1942年5月2日の朝、ラングーンの空に黒煙が柱のように立ち昇っていた。イギリス軍の爆破班があらゆる価値あるものを組織的に破壊していたのだ。石油精製所、ゴムの備蓄、精米所——帝国を支えたインフラは、日本軍の手に落ちるくらいならと、次々と炎に包まれていった。
灼熱の混乱に陥った港では、数千人ものインド人労働者、英緬混血の家族たち、そして必死の民間人が、イラワジ川を遡る最後の船に乗り込もうと押し合いへし合いを繰り広げていた。ハロルド・アレクサンダー中将は苦渋の決断を下していた——ラングーンは守れない。日本軍第33師団は急速に迫りつつあり、一世紀以上にわたりイギリス領ビルマの宝石と謳われたこの都市は、まともな戦いもなく陥落することになる。

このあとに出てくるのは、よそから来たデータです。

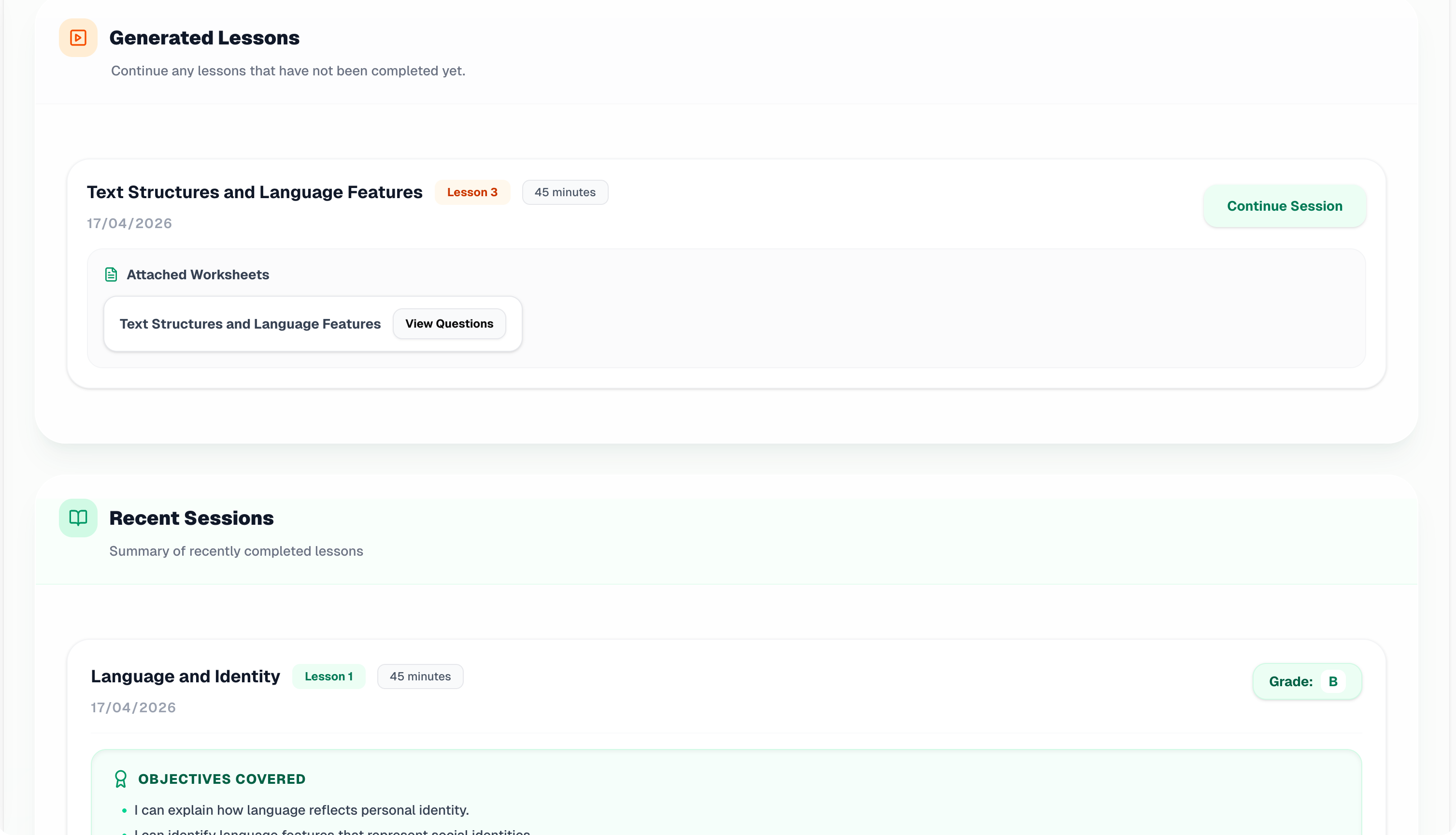1456x835 pixels.
Task: Click the B grade letter chip
Action: point(1333,681)
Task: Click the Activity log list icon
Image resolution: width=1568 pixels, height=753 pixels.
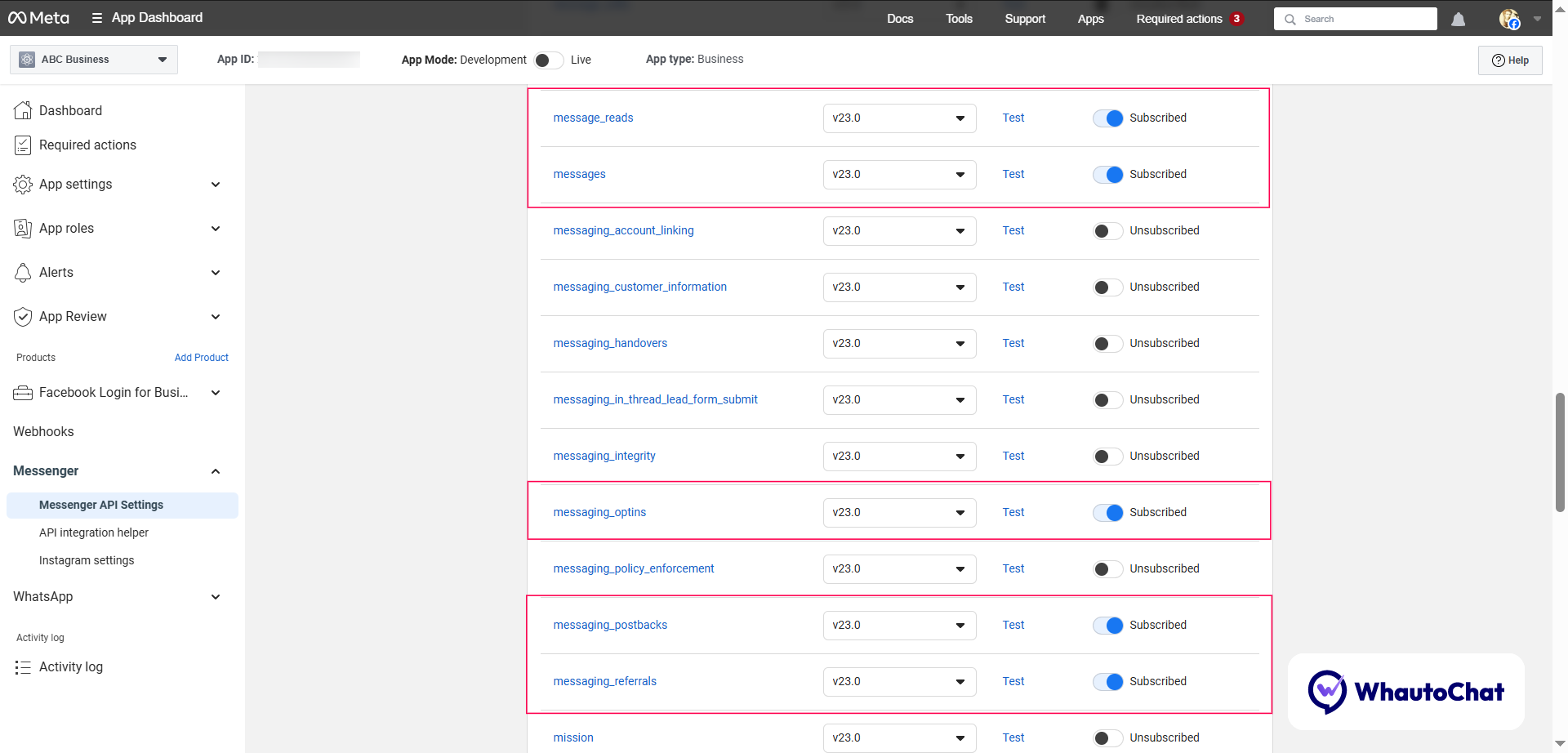Action: pos(23,666)
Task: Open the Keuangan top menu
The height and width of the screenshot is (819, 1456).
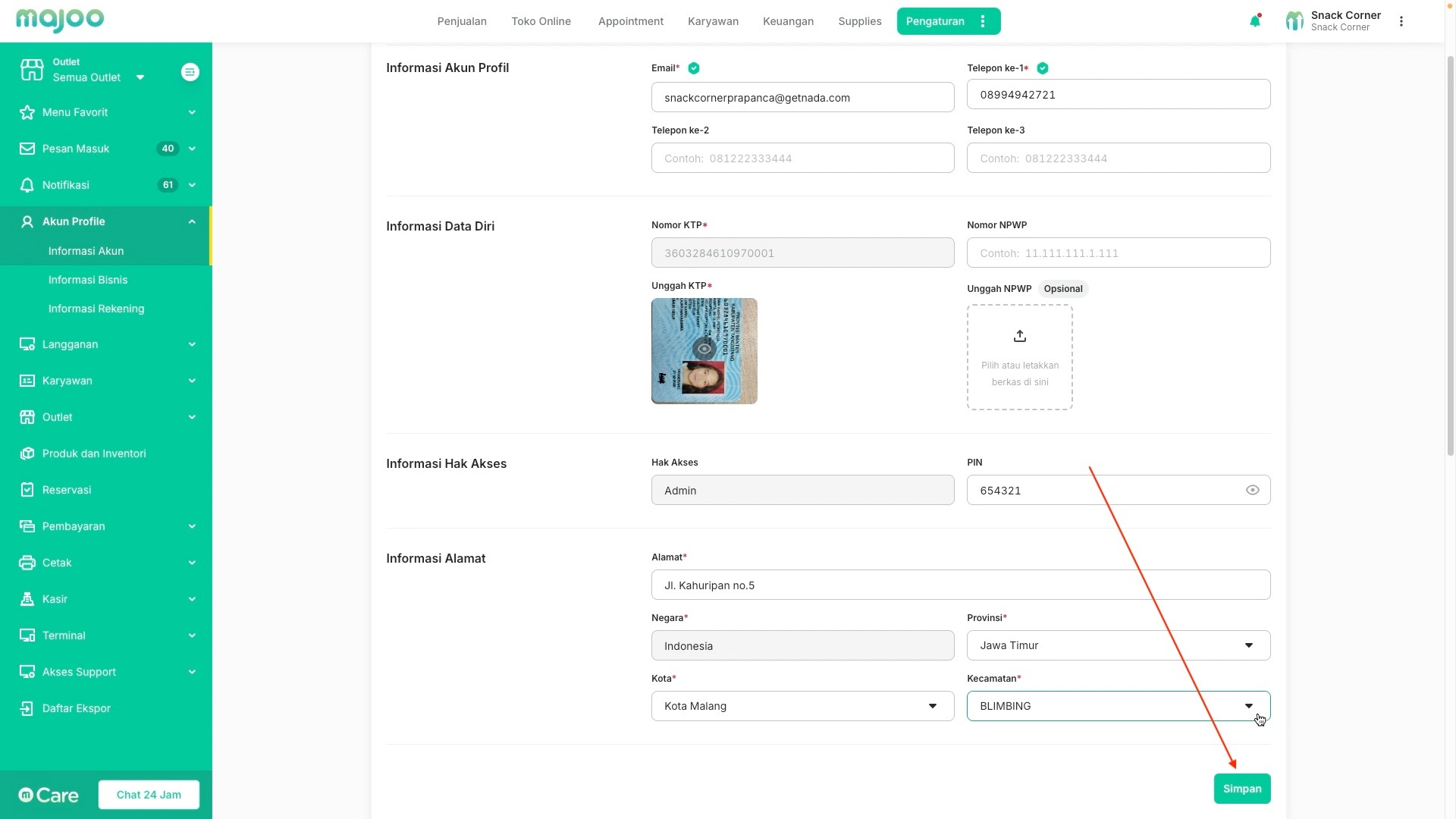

この撤退を特に痛ましいものにしたのは、その後に続く悲劇だった。ダンケルクとは違い、救援艦隊が現れることはなく、生還を讃える物語も生まれなかった。船に乗れなかった難民たちは、インドにたどり着くまで600マイルもの道のりを、ジャングルと山岳地帯を越えて歩かねばならなかった。この旅路で、病気、疲労、そして日本軍の攻撃により、推定5万人もの民間人が命を落としたとされる。
キングズ・オウン・ヨークシャー軽歩兵連隊のアーサー・バーカー二等兵は、後にあの異様な雰囲気をこう回想している。「俺たちはあらゆるものを燃やした——ガソリン、装備、物資。現地の人々は虚ろな目で俺たちを見つめていた。俺たちは彼らを、何が待ち受けているかも分からない運命に置き去りにしようとしていたのだ」
💡 撤退するイギリス軍将校たちは逃げる前にラングーン動物園の檻を開放し、日本軍が入城した時、虎やヒョウが街路を闘歩していた。